Dalam perkembangannya, pembiayaan proyek SBSN tersebut menunjukkan trend yang cukup menggembirakan.

Hal tersebut tercermin dari semakin meningkatnya pembiayaan Proyek SBSN, baik dari sisi jumlah K/L yang menjadi pemrakarsa proyek, nilai pembiayaan yang dialokasikan, jumlah proyek yang di bangun, maupun berdasarkan sebaran satker pelaksana proyek SBSN dan lokasi proyek SBSN yang dikerjakan. 

Alokasi Sukuk Proyek untuk provinsi Bali, dimulai pada tahun 2016, trend-nya juga meningkat, di mana untuk tahun 2021 sebesar Rp362,16 miliar dan tahun 2022 yang akan datang sebesar Rp409,8 miliar.

Total alokasi alokasi Sukuk Proyek untuk provinsi Bali dari tahun 2016 s.d 2022 mencapai Rp1,68 triliun.

Sebagian besar alokasi Sukuk proyek di provinsi Bali adalah proyek-proyek prioritas yang dilaksanakan oleh Kementerian PUPR, yaitu 43,34% di sektor Transportasi, Jalan, dan Jembatan pada Ditjen Bina Marga PUPR dan 42,31% di sektor Sumber Daya Air pada Ditjen Sumber Daya Air PUPR. Sisanya 10,47% di sektor pendidikan, dan selebihnya di sektor Hankam dan sosial.

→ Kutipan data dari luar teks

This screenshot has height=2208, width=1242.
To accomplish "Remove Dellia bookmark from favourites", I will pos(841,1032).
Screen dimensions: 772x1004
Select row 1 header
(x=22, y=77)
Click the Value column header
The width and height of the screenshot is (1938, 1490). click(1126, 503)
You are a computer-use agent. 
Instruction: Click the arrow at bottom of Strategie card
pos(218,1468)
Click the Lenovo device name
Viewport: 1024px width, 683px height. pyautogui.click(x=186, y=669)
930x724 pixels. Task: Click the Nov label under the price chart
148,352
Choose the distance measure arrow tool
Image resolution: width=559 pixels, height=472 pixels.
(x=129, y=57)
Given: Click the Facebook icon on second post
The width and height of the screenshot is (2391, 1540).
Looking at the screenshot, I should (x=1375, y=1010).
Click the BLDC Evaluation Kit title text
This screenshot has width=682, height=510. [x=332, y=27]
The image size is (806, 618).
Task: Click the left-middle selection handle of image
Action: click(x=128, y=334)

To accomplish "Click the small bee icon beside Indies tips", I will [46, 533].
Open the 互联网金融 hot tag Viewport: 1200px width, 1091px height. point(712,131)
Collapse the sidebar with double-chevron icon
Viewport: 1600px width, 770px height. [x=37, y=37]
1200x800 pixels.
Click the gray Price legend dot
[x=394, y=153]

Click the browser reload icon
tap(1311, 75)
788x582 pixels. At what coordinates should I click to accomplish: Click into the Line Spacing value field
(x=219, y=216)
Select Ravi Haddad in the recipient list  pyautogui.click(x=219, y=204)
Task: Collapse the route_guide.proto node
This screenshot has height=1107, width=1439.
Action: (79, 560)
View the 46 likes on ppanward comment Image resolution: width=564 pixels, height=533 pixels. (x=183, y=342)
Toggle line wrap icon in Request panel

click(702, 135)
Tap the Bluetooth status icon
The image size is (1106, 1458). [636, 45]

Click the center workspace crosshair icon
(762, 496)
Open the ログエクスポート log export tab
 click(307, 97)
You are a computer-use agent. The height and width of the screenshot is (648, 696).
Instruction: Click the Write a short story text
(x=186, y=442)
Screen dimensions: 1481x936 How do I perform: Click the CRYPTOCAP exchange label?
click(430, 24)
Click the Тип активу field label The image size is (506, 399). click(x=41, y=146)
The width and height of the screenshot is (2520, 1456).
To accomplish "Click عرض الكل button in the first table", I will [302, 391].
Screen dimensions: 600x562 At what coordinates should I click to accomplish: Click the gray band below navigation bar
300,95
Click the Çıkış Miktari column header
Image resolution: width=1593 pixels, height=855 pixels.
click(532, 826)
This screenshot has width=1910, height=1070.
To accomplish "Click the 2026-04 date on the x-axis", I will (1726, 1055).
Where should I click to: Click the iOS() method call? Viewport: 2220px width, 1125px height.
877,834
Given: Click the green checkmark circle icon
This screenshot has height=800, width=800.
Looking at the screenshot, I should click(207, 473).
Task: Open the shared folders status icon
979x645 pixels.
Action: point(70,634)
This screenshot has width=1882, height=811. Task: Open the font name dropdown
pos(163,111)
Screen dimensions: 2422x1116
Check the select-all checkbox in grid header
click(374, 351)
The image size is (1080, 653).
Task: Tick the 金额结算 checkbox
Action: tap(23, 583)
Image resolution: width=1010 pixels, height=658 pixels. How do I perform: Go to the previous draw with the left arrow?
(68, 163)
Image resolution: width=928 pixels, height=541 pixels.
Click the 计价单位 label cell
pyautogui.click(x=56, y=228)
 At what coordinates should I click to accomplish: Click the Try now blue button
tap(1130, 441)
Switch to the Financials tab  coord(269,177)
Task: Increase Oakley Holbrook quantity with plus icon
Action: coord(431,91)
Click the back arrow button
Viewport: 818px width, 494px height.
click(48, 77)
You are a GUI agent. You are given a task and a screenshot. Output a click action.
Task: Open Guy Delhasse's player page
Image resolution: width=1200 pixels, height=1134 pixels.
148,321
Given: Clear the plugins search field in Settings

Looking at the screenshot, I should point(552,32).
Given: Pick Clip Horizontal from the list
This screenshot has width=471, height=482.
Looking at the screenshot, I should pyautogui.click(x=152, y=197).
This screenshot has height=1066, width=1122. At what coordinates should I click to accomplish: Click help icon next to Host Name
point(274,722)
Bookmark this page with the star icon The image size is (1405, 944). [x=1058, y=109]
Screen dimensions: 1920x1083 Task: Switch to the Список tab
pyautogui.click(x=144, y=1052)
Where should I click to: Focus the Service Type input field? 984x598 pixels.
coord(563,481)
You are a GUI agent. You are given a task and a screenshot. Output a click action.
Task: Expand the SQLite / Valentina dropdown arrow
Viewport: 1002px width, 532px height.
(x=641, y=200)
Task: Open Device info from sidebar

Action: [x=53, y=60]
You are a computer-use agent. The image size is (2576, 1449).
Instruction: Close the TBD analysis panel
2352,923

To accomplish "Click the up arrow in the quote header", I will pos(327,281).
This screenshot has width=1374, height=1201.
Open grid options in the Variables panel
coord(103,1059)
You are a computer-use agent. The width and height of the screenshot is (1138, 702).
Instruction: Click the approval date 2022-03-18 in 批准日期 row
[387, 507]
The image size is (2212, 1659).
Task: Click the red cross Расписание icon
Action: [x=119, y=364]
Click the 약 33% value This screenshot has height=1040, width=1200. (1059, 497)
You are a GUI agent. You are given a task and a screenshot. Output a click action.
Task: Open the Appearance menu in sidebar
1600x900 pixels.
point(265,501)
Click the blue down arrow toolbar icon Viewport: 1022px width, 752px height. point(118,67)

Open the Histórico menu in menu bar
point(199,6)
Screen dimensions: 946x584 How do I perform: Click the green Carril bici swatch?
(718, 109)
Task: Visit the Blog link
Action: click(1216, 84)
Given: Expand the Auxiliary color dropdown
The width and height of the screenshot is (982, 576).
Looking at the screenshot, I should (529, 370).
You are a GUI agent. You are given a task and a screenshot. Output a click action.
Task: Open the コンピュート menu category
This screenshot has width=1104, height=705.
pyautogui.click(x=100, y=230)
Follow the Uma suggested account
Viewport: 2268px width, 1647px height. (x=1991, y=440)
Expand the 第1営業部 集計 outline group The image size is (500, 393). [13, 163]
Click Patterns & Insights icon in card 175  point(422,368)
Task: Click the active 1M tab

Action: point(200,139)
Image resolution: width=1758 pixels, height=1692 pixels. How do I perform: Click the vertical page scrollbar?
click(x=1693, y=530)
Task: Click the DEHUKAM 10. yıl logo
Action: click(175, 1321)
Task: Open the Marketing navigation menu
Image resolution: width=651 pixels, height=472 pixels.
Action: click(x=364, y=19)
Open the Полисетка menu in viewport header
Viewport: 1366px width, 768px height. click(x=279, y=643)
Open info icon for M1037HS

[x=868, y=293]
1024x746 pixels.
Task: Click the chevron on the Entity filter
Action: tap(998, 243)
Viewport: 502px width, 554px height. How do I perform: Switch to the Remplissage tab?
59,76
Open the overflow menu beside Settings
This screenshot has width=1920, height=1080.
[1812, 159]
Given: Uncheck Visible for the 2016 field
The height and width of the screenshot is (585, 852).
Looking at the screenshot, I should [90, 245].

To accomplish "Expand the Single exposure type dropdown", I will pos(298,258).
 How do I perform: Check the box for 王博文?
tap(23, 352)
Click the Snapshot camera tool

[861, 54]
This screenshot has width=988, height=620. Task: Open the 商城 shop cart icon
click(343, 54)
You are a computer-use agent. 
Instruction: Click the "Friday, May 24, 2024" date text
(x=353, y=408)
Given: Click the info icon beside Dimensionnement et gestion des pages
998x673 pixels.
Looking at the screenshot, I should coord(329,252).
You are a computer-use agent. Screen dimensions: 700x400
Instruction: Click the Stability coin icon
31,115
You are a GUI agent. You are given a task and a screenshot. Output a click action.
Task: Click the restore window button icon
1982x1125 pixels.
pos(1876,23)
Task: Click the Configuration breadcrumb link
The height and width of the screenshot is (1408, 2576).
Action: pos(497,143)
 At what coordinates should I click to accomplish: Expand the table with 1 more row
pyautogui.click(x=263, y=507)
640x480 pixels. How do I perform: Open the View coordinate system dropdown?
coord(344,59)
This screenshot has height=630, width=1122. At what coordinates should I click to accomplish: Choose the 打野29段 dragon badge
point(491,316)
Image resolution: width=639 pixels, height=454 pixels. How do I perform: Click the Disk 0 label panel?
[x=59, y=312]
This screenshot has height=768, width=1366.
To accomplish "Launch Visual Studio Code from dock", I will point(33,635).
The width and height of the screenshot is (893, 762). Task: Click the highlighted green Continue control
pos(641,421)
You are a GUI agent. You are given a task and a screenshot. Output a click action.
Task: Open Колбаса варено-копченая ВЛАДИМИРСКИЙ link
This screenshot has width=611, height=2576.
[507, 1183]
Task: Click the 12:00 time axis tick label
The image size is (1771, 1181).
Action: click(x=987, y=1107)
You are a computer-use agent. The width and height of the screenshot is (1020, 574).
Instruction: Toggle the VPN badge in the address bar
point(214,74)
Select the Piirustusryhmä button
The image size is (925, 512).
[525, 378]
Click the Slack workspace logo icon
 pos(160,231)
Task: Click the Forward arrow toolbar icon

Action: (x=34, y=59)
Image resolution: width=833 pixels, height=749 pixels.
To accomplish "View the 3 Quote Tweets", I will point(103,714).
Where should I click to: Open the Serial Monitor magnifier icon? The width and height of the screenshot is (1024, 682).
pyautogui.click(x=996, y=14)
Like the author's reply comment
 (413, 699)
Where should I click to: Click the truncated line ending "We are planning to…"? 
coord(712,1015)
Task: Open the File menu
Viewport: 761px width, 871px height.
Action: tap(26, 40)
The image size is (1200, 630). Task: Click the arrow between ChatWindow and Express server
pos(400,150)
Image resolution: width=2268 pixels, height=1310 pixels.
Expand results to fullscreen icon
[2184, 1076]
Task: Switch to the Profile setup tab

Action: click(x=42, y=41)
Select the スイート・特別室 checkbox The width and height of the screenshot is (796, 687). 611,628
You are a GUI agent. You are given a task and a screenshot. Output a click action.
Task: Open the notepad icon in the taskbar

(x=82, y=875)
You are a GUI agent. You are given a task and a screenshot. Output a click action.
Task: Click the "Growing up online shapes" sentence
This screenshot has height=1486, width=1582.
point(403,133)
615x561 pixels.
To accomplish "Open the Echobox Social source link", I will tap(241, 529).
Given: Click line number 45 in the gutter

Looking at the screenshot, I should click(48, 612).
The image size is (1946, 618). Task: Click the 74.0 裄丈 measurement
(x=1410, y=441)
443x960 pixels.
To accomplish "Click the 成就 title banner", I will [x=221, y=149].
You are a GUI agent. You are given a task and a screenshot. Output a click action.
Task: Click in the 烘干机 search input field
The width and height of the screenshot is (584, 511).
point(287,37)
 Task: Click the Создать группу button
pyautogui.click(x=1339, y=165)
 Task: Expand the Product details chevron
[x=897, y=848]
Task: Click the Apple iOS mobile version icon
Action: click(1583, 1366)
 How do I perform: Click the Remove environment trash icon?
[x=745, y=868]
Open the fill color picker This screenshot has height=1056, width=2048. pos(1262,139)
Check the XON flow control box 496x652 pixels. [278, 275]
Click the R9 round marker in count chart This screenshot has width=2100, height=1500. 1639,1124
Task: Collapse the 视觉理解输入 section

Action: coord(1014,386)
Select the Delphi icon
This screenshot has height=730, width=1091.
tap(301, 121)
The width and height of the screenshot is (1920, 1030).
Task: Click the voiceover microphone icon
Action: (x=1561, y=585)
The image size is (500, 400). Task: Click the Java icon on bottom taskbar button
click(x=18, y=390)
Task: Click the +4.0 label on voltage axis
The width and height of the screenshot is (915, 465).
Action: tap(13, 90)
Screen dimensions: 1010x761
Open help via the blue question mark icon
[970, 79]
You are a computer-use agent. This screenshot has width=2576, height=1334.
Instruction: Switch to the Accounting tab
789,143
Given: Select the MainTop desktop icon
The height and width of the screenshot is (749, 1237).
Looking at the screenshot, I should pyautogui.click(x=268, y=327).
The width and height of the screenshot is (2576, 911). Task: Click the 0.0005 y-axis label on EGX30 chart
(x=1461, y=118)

Adapun beberapa proyek pembangunan dengan pembiayaan SBSN, antara lain;

Pembangunan Prasarana Bendungan Pengendali Banjir Tukad Mati Badung

Pembangunan prasarana bendungan pengendali banjir Tukad Mati, merupakan salah satu contoh nyata SBSN Proyek di Bali yang dilaksanakan oleh Ditjen SDA Kementerian PUPR. Pembangunan ini dibiayai melalui SBSN secara Kontrak Tahun Jamak (MYC) dari tahun 2017 hingga 2019 dengan total alokasi SBSN yang digunakan sebesar Rp 319 miliar

Pembangunan Jalan Baru Bts. Kota Mengwitani – Singaraja

Pembangunan Jalan Baru Bts. Kota Megwitani - Singaraja yang dibiayai melalui SBSN MYC senilai Rp308,15 miliar dimaksudkan untuk mengurangi waktu tempuh dari kota Denpasar (PKN) menuju kota Singaraja (PKW) dan memperbaiki geometrik titik blackspot pada ruas jalan Mengwitani Singaraja. Ruas Jalan Bts Kota Singaraja – Mengwitani merupakan ruas jalan Nasional yang berada di jalur tengah Pulau Bali yang menghubungkan Bali Utara dengan Bali Selatan.

Pembangunan Laboratorium Kesehatan Terintegrasi Universitas Pendidikan Ganesha

Salah satu proyek SBSN di sektor pendidikan ini  pembiayaannya dilakukan secara Single Year Contract (SYC) tahun 2021 dengan total alokasi yang digunakan sebesar Rp99,94 miliar. Pembangunan Laboratorium Terintegrasi Universitas Pendidikan Ganesha ini, merupakan perwujudan dari komitmen yang kuat dari Pemerintah untuk pembangunan Sumber Daya Manusia melalui sektor pendidikan.